TitleChopped soapweed as emergency feed for cattle on Southwestern ranges
Publication TypeGovernment Report
Year of Publication1919
AuthorsForsling C.L.
Pagination20
Keywordscattle, emergency, feed, government publication, soapweed, Southwestern ranges
AbstractHeavy losses of stock resulting from long periods of drought are the greatest handicap of the stock industry on Southwestern ranges. Such droughts have occurred at intervals of 3 to 10 years. When these droughts continue for more than a year, the situation becomes critical due to the lack of range forage or other available feed. Cottonseed products serve well as supplemental feed in times when enough range forage is available to provide the necessary roughage.

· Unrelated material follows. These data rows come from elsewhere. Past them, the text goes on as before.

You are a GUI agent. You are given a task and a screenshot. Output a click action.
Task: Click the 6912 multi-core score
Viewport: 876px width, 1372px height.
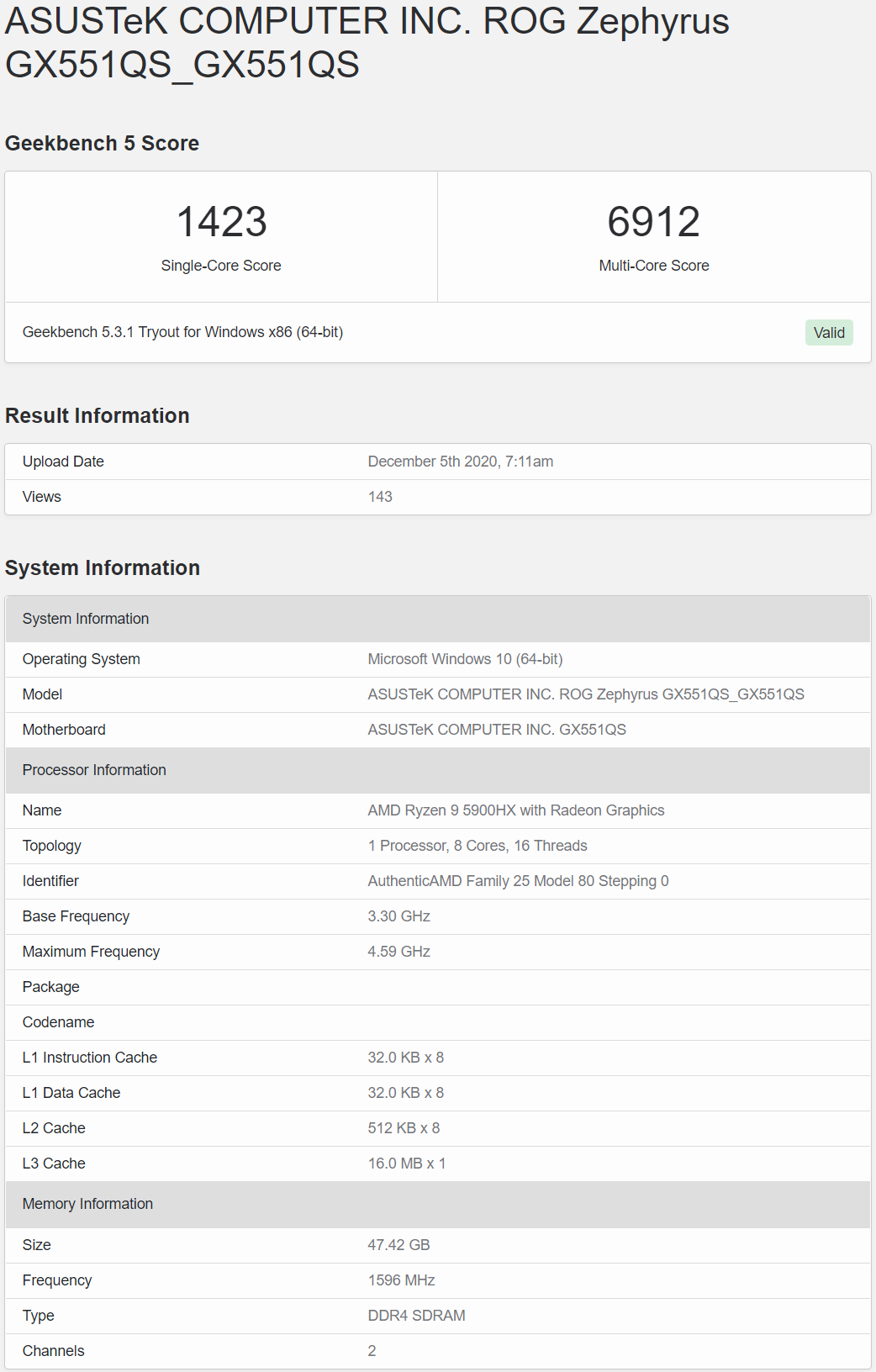[653, 222]
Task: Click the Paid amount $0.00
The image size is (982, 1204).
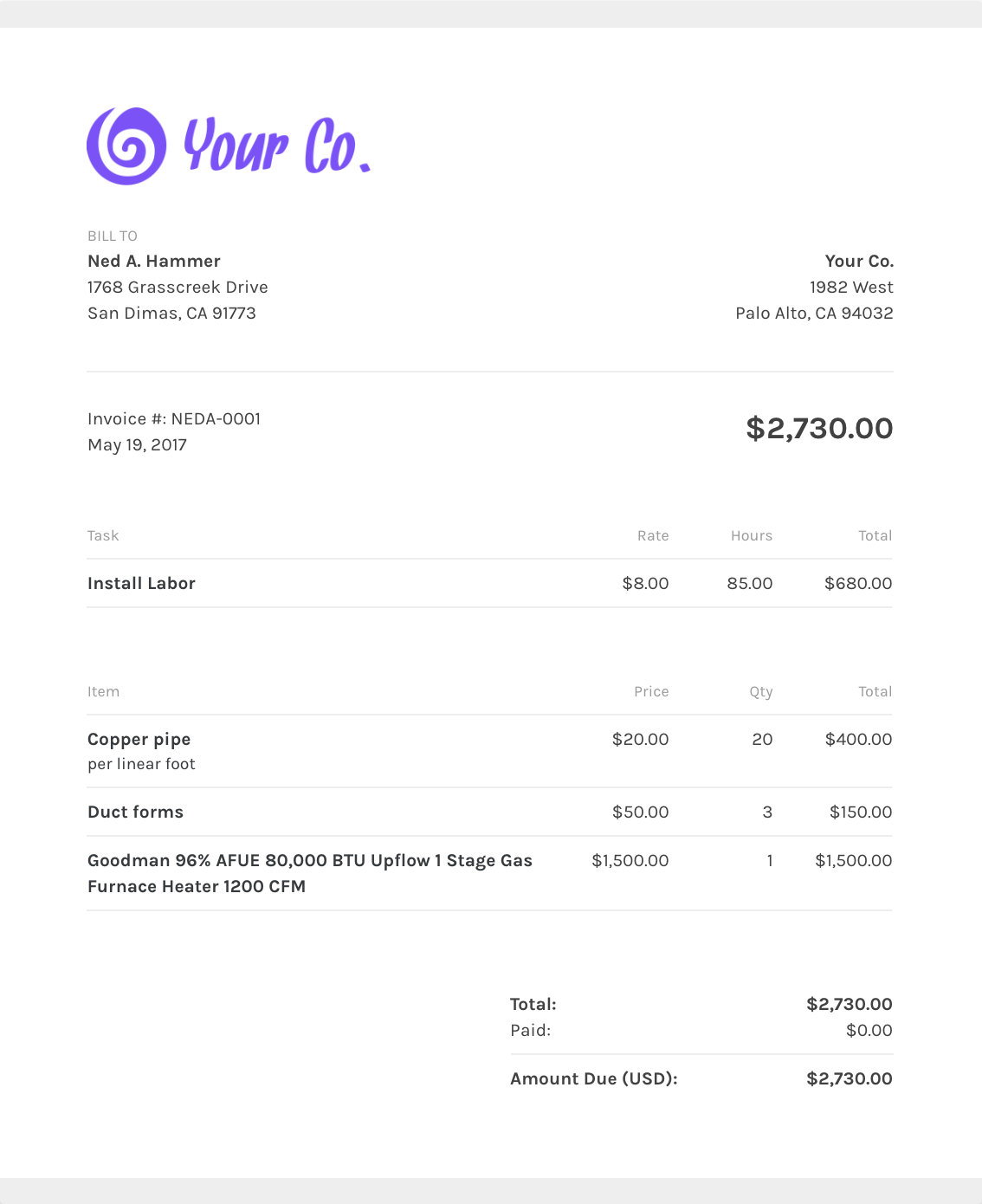Action: [869, 1030]
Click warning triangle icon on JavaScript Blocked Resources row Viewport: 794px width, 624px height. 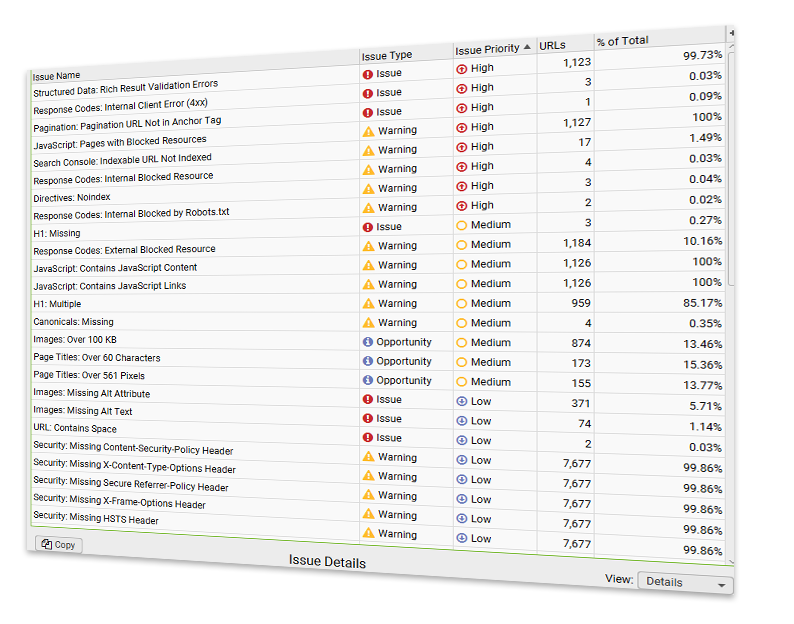coord(368,131)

During prolonged droughts like the present one, which began early in 1916 and continues unbroken to the present (June 15, 1918), the range forage crop may be so small as to require other roughage, as well as concentrated feeds. The problem may be solved in part in some of the less arid regions by raising fodder crops using dry farming. The ranges where this is practical at present, however, are not extensive. On a few ranges adjacent to irrigated districts, the necessary emergency feeds might be furnished by crops from those irrigated areas. But this supply, at best, would be restricted to ranges in the immediate vicinity of the irrigated areas and would not provide emergency feed for the larger portions of the Southwestern ranges where losses have been heavy and breeding herds established through years of effort have been sacrified. In hopes of meeting the problem on such ranges, at least to an extent which will make it possible to maintain the breeding herd over critical periods, the Department of Agriculture has been cooperating for a number of years with a practical stockman on the Jornada Range Reserve in southern New Mexico in working out a comprehensive plan of range management and supplemental feeding. For several years, this plan has included investigating the use of native vegetation as emergency feed. The results of range management with supplemental feeding and initial tests to determine the value of soapweed as ensilage were reported in Department of Agriculture Bulletin 588. Later investigations, including extensive experimental feeding, have shown conclusively that soapweed, if properly utilized, has great value as an emergency stock feed.